Cherry, die süßer war, als ich je erwartet hätte, hatte mir noch viel Glück gewünscht und mich angelächelt.

Mit Kaylen hatte ich in einer halben Stunde im Gary's abgemacht. Diese dreizig Minuten waren nun so gut wie um und ich hatte ein bisschen Angst, dass er vielleicht nicht mehr kommen würde.

Das war wahrscheinlich meine einzige Chance ihn wieder für mich zu gewinnen und es durfte einfach nicht schief gehen.

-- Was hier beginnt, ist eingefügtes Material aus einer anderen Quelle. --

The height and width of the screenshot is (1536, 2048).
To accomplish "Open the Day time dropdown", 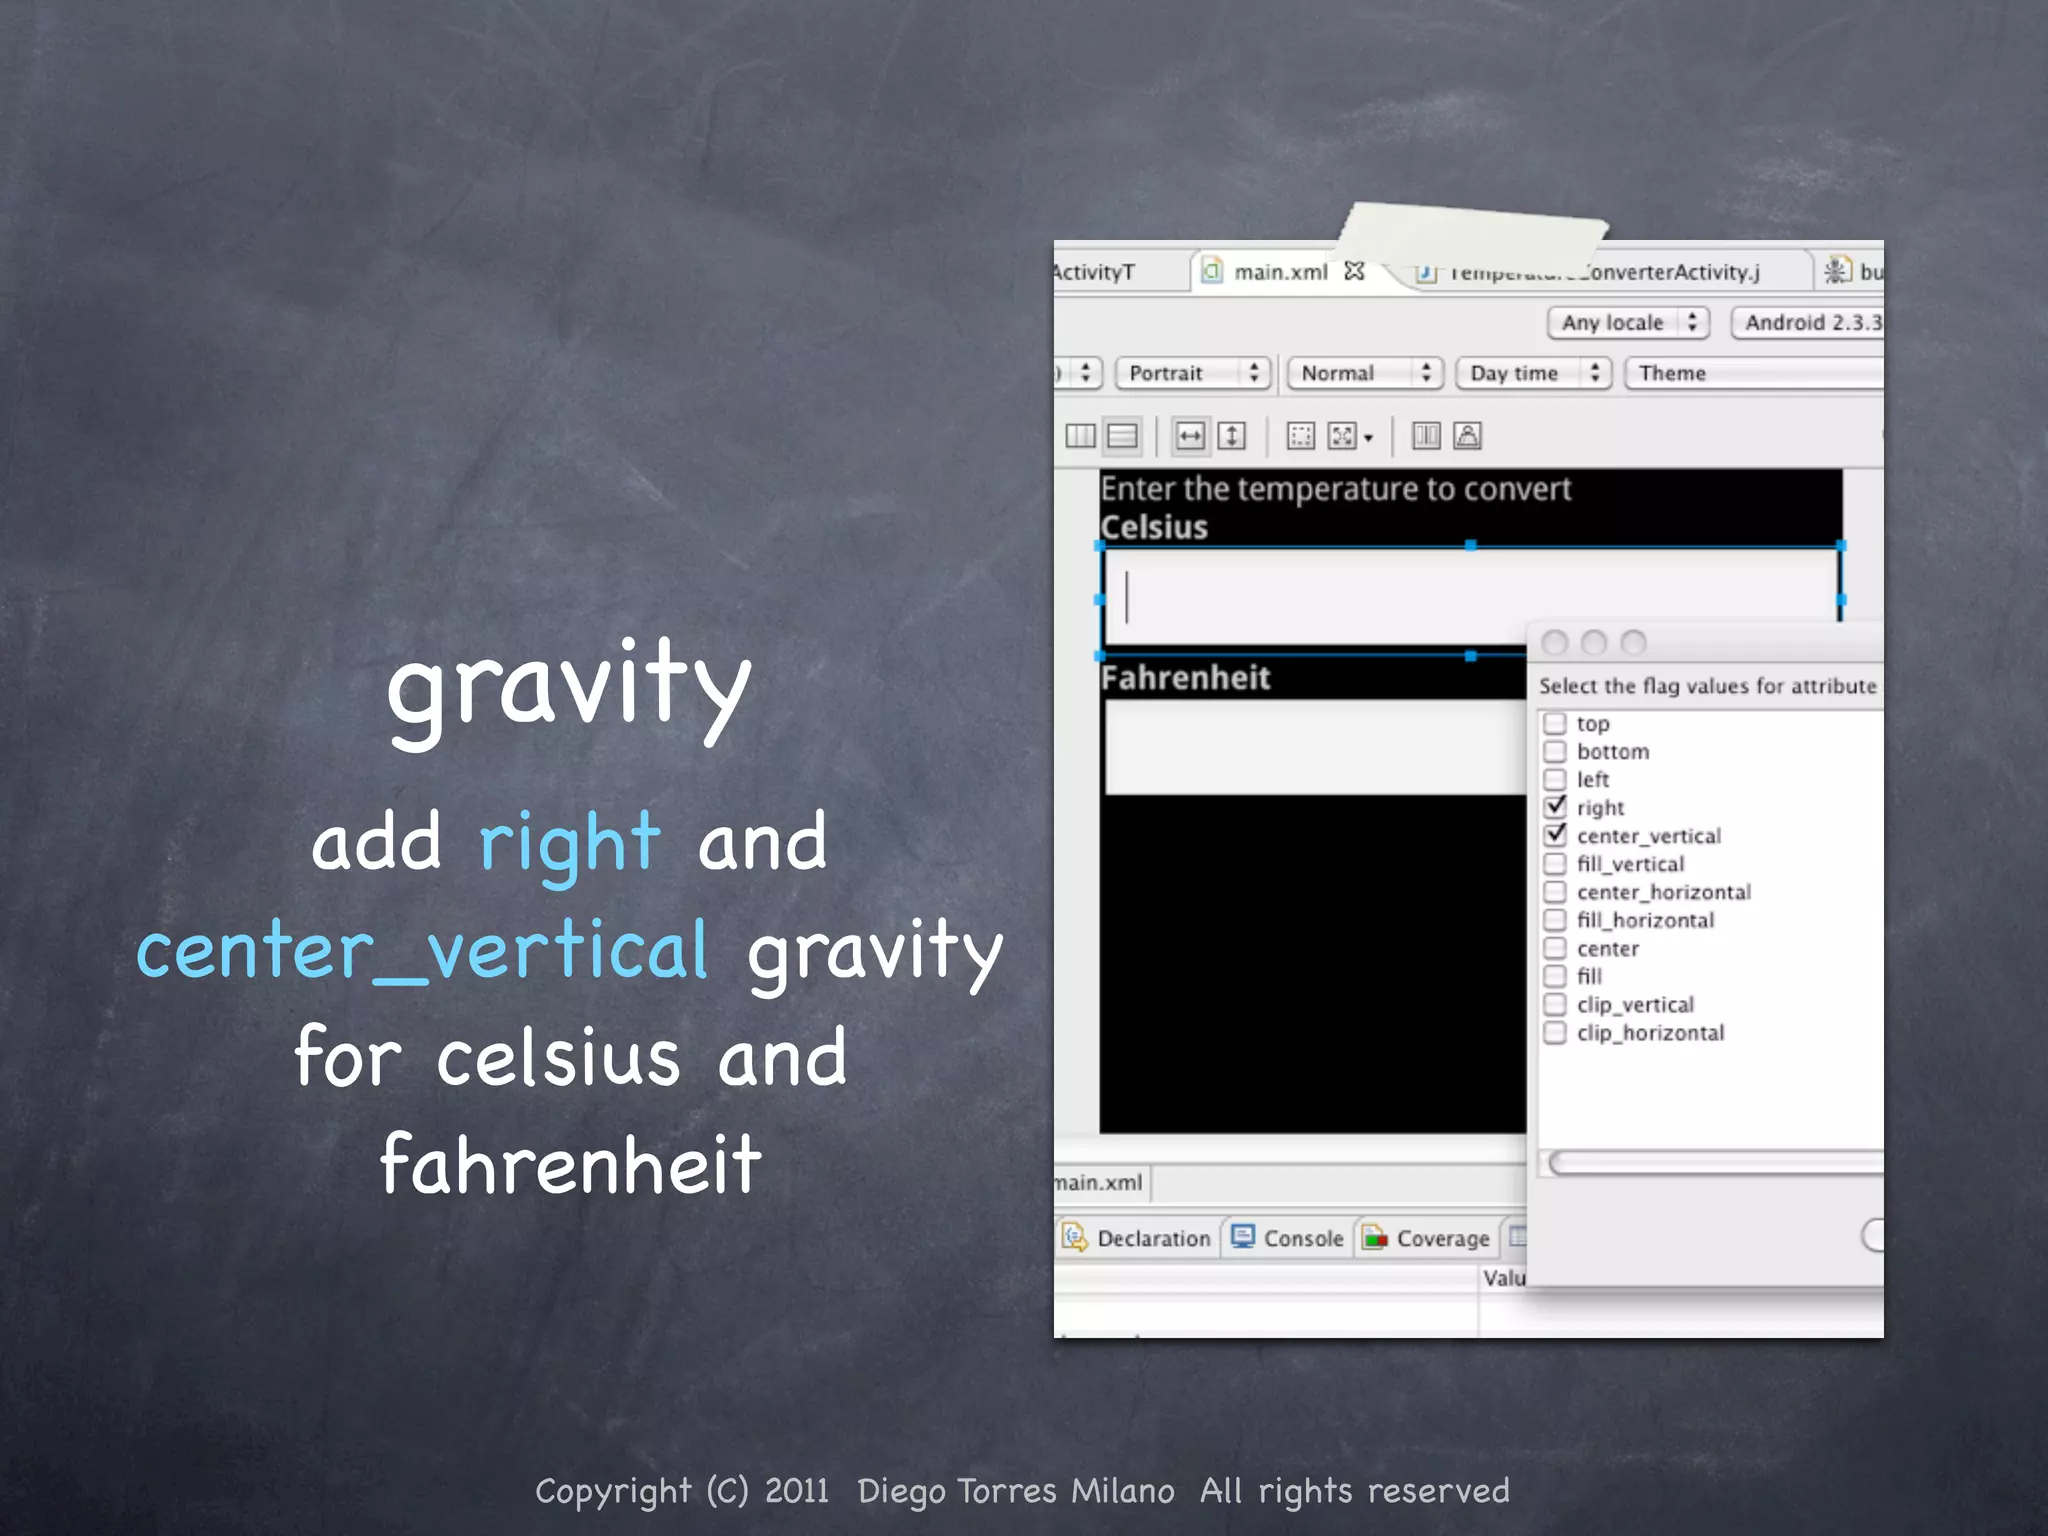I will (1533, 373).
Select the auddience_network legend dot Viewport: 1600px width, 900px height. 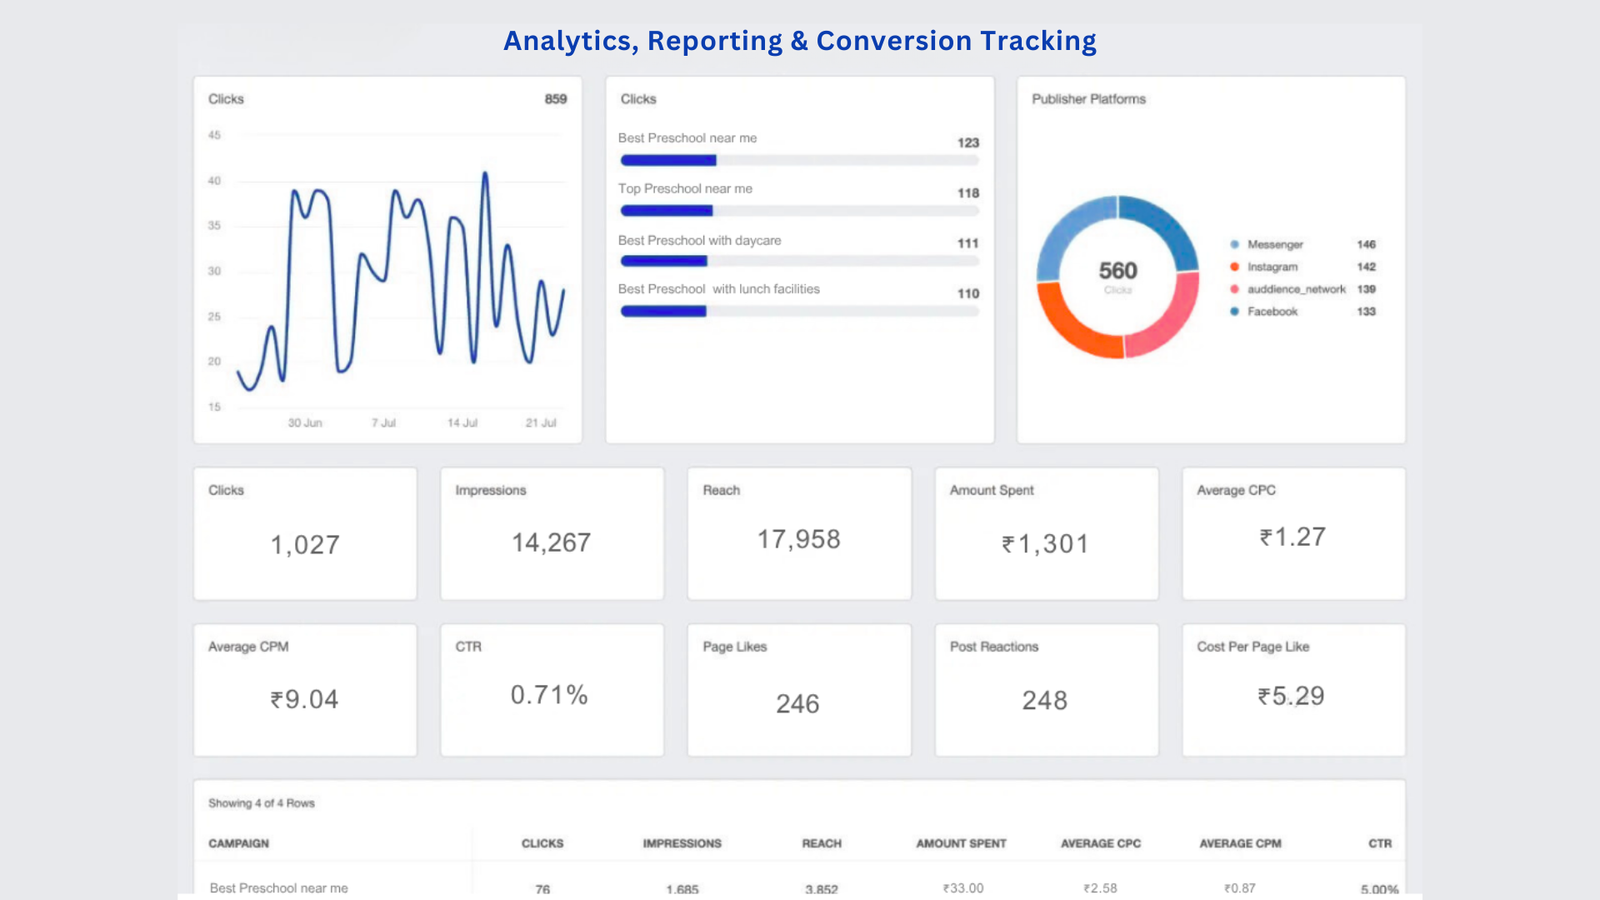coord(1237,289)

Als ich seine unübersehbare Präsenz in der Eingangstür bemerkte, grinste ich vor Erleichterung. Danke Gott!

Er taxierte mit seinen Augen den Raum und schließlich blieb sein Blick an mir hängen.

Sein ganzes Auftreten glich dem, dass er an den Tag gelegt hatte, als wir uns noch nicht kannten. Kühl, abweisend, unnahbar.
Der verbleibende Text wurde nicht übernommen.